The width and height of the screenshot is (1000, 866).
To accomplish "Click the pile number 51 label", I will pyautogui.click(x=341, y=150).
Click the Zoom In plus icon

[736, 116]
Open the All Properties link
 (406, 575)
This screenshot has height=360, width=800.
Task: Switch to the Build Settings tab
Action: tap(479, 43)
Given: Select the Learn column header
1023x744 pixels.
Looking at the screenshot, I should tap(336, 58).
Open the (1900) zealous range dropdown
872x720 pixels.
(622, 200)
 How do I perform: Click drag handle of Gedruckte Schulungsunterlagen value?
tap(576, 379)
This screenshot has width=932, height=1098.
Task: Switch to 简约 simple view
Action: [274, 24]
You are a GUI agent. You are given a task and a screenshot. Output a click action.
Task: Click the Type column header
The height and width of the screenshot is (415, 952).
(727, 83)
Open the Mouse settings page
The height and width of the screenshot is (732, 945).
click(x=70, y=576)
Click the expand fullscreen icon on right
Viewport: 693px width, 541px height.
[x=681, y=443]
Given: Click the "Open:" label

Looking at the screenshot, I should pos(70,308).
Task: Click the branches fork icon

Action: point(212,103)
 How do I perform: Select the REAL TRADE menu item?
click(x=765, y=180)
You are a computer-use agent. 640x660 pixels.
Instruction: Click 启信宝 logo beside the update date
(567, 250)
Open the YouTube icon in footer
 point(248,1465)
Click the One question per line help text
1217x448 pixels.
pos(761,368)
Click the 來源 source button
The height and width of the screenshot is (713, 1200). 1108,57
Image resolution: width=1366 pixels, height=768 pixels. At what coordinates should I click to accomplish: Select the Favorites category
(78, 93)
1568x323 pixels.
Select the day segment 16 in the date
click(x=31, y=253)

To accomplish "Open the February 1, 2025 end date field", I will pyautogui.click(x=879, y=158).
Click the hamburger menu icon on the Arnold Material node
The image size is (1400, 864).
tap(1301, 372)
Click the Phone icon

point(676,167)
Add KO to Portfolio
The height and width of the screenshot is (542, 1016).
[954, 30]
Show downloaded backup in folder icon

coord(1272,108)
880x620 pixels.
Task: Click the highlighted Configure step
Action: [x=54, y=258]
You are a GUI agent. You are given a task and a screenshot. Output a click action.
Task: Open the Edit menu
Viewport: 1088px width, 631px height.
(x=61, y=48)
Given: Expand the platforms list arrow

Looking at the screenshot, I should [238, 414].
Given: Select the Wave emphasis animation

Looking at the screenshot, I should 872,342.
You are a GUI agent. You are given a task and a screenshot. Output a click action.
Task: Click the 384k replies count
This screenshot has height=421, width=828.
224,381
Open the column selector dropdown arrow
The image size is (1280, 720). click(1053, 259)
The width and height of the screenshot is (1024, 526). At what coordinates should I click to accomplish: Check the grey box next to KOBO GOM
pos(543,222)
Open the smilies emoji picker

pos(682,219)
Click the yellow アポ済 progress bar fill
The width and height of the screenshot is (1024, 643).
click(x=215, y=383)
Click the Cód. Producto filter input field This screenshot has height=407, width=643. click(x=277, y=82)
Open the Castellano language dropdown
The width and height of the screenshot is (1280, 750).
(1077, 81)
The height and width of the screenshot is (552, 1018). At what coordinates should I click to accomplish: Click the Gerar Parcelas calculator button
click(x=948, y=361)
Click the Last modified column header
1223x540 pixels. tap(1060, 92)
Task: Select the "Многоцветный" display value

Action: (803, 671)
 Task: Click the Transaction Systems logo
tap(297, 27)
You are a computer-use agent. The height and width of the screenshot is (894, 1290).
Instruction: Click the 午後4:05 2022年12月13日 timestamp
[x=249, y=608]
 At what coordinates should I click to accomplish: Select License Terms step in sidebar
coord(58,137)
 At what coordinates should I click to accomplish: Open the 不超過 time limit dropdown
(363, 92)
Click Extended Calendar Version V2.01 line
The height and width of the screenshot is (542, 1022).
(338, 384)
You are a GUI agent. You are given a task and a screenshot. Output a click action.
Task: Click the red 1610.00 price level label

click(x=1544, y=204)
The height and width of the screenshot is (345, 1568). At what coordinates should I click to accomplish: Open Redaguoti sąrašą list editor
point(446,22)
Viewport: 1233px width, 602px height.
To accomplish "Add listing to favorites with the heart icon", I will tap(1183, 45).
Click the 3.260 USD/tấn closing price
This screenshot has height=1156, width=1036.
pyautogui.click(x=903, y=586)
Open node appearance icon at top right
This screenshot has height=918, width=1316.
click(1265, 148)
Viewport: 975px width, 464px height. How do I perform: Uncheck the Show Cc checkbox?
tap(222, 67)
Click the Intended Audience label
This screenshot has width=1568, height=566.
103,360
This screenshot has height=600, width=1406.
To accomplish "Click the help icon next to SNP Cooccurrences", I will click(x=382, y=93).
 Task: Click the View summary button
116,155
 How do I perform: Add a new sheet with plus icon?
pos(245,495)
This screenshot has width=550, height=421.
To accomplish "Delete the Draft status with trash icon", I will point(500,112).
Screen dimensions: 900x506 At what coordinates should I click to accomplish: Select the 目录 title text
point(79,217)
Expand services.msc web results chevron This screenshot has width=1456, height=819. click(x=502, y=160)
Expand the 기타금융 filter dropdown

◇ ◇ ◇ ◇

Work to complete: What lines in the entries above include the string "will"? Return each one.

Written solution:
To accomplish "Click the pile number 51 label", I will pyautogui.click(x=341, y=150).
To accomplish "Open the February 1, 2025 end date field", I will pyautogui.click(x=879, y=158).
To accomplish "Add listing to favorites with the heart icon", I will tap(1183, 45).
To accomplish "Click the help icon next to SNP Cooccurrences", I will click(x=382, y=93).
To accomplish "Delete the Draft status with trash icon", I will point(500,112).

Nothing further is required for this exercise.